- PROBLEM TO WORK ON -
In the material below, the line holding "Where should I" and every line after it should be reproduced exactly, please, with pictures omitted.
************
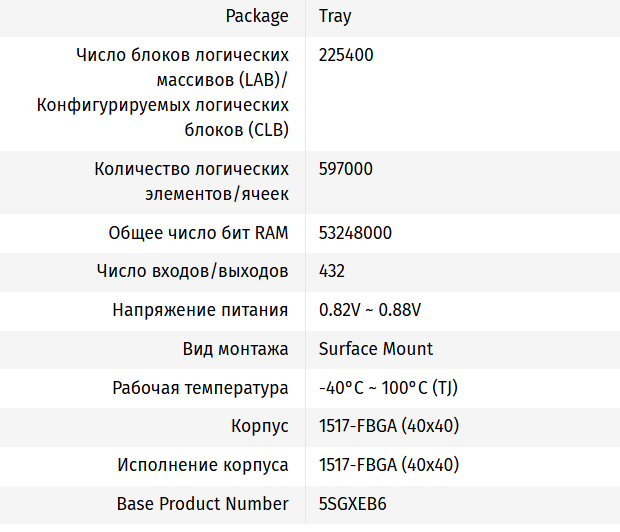
Task: Click the Tray value
Action: pos(335,16)
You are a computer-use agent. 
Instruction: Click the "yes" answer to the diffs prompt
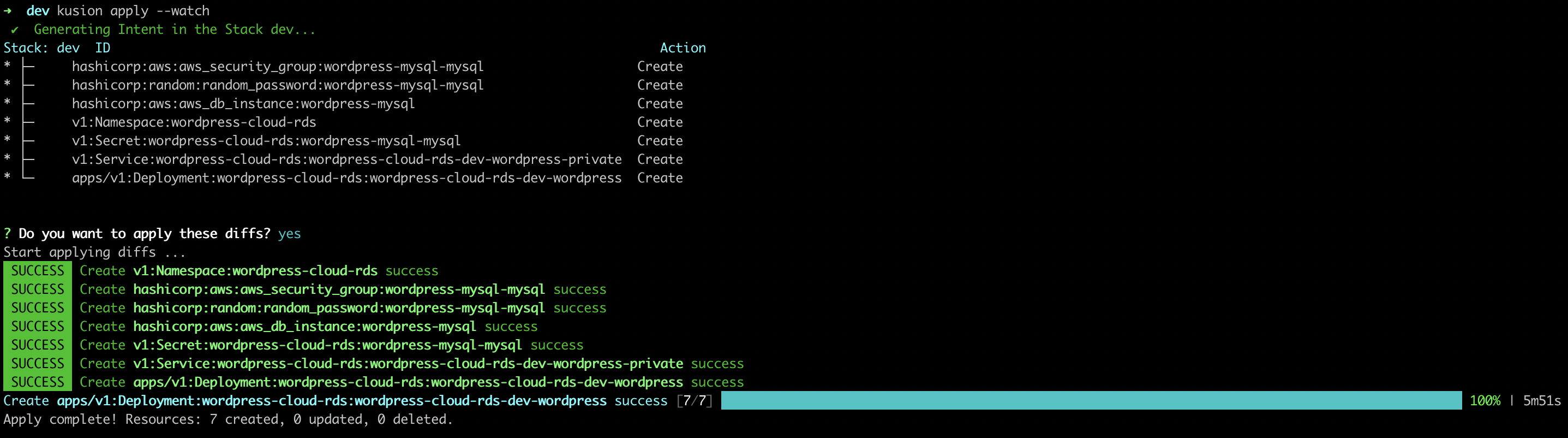pos(289,234)
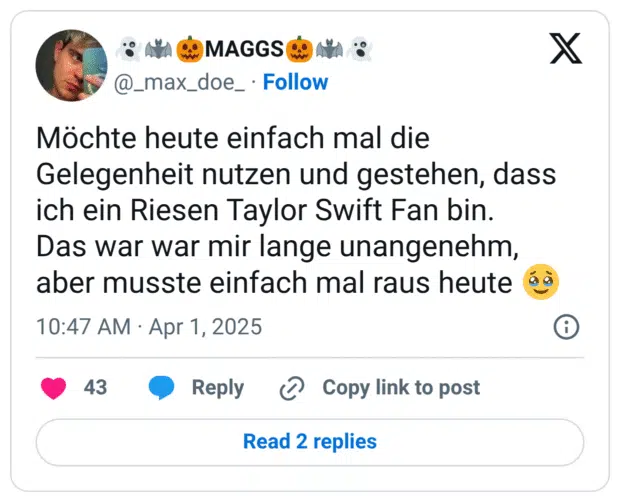Follow the @_max_doe_ account
This screenshot has height=502, width=620.
pos(295,82)
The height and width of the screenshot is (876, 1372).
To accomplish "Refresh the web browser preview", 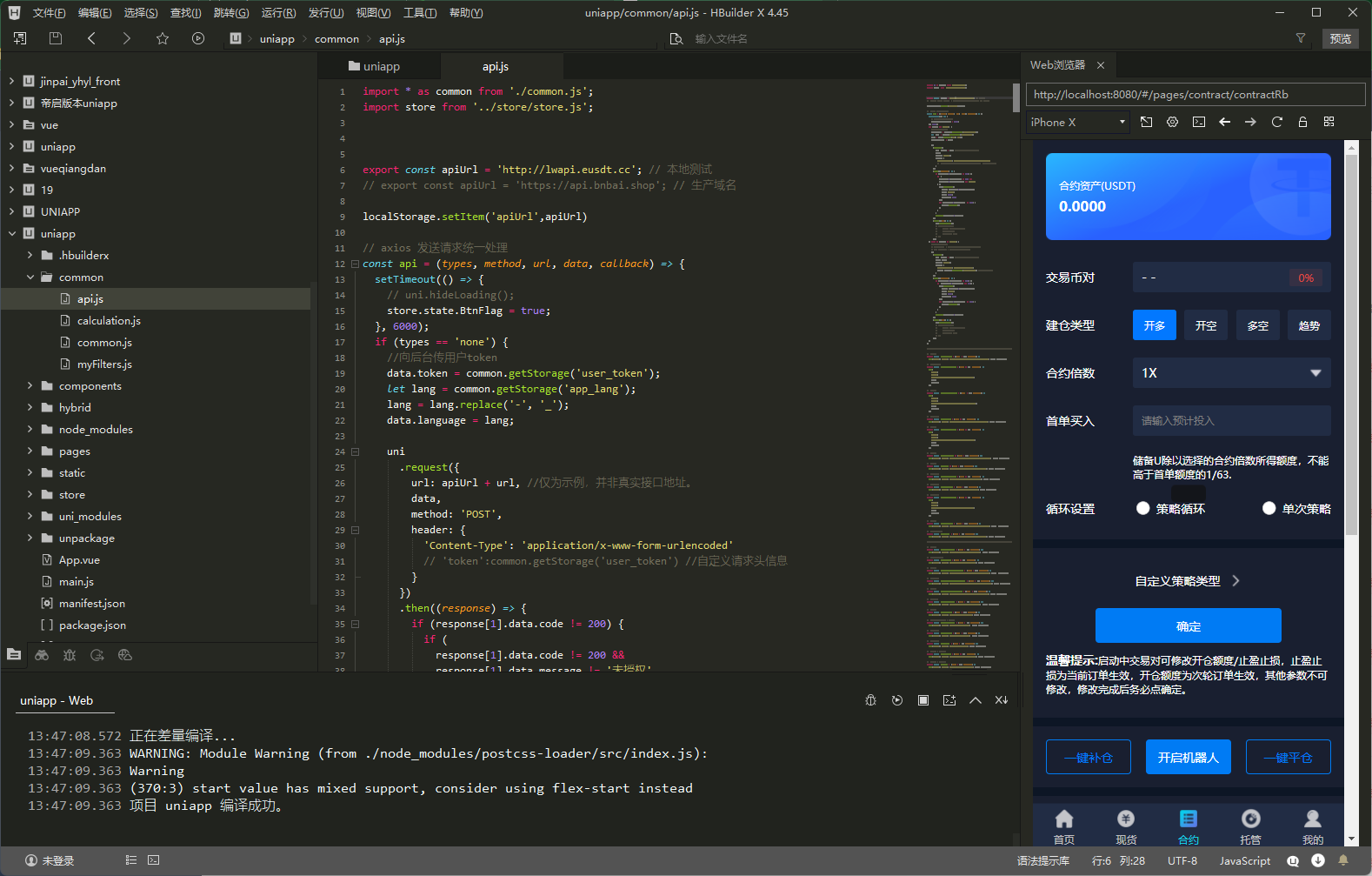I will coord(1276,122).
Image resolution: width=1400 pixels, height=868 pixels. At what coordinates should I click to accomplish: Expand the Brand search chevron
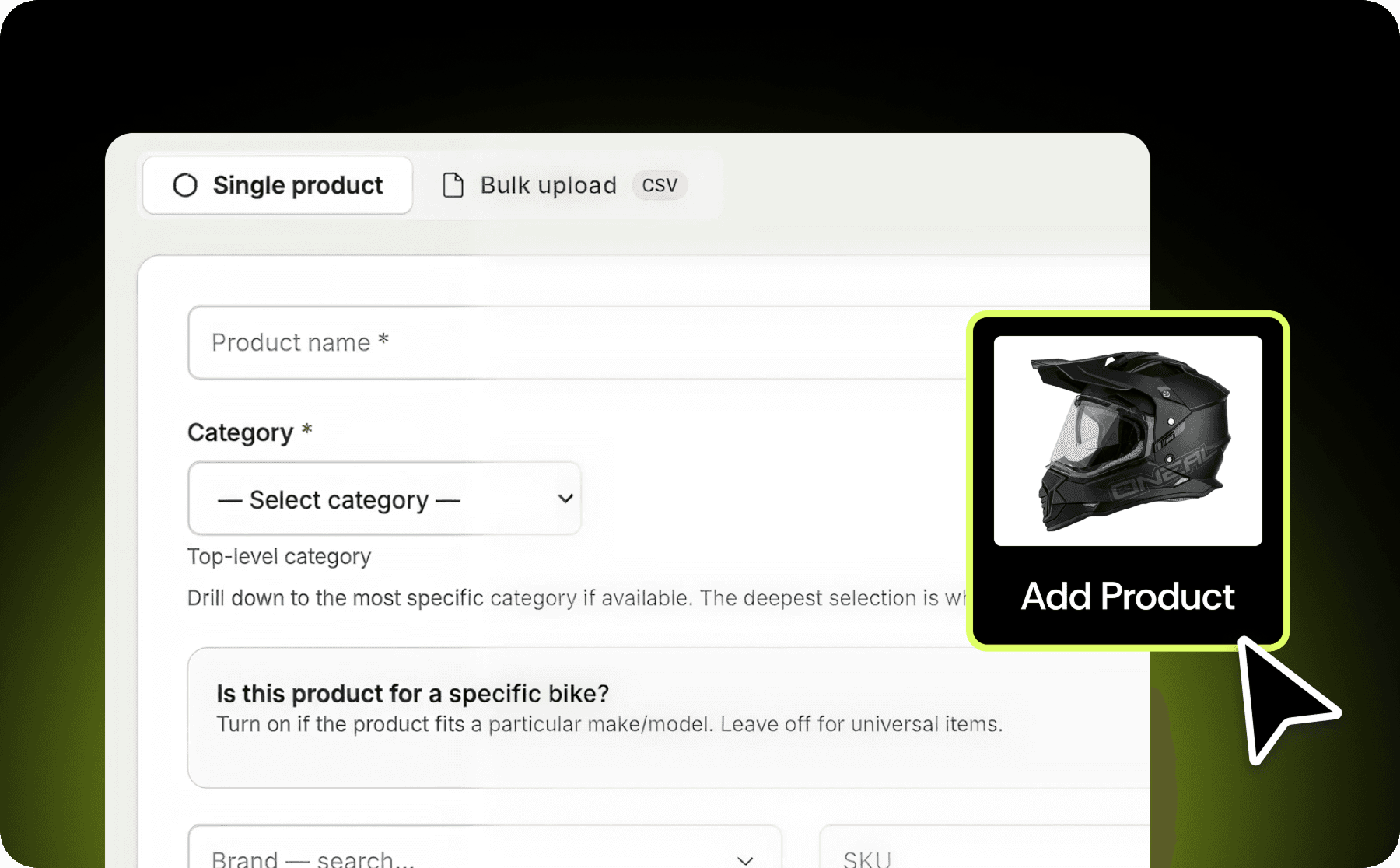(745, 859)
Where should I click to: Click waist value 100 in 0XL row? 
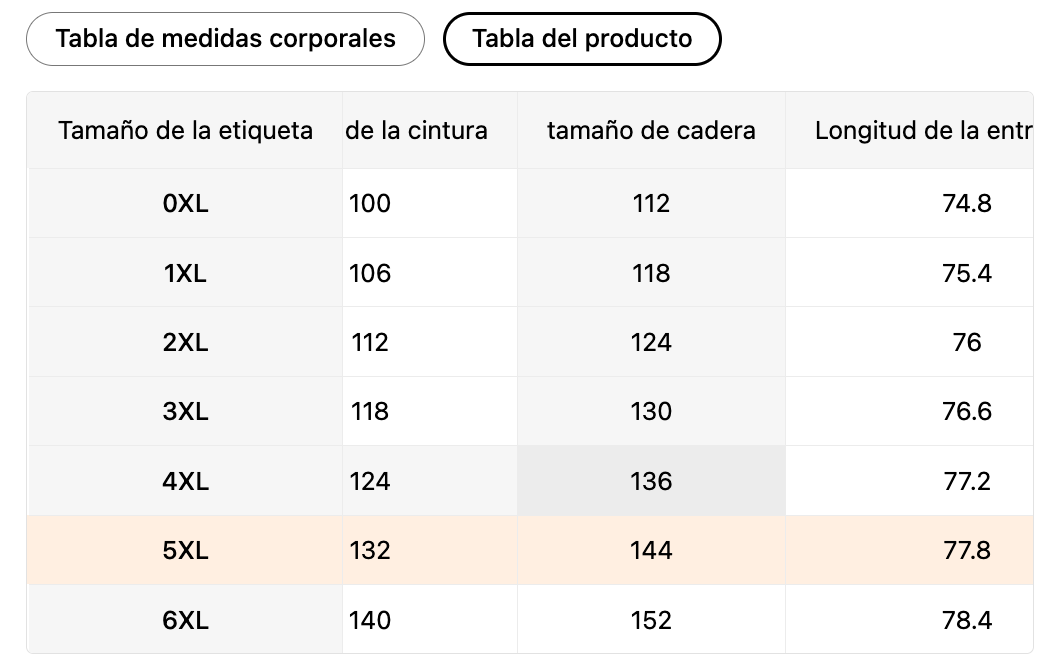coord(370,204)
************
- RESULT -
Where should I click to: Click waist value 100 in 0XL row? 
coord(370,204)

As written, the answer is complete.